Other questions on the mechanisms by which rhizobia and methanotrophs associate with plant tissues and microbial communities affect the distribution and functions of diazotrophs in non-leguminous plants still exist. Recent studies on plant microbiome have indicated that the majority of bacterial species within the Rhizobiales order are consistently enriched in the roots and shoots of plants [13,61,115]. Genome comparisons of the Rhizobiales members including rhizobia have suggested that they originally possessed multiple genes for gibberellin biosynthesis, chemotaxis, and type III VI protein secretion systems that have helped them to adapt to plant environments [115,116]. The ancestor of Rhizobiales was fully adapted to plant environments, and its lineages have acquired genes for nitrogen fixation and nodulation [115,116]. In this regard, diazotrophs of type II methanotrophs such as Methylocystis and Methylosinus are members of the Rhizobiales, suggesting their potential for adaptation to root endophytic environments [106].
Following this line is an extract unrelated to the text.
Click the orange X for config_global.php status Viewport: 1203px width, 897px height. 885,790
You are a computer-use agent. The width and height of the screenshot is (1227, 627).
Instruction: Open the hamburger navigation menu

Taken together, the primary focus of research on N2-fixing bacteria in plants is to understand the functioning of plant microbiomes: how microbial communities regulate the growth, health, and productivity of plants [113,117]. Future genomics and functional studies on rhizobia and methanotrophs from field-grown non-leguminous plants would provide a better understanding of their lifestyle and strategies to adapt to diverse plant environments, and thereby help us to maximize their beneficial functions in different agricultural settings.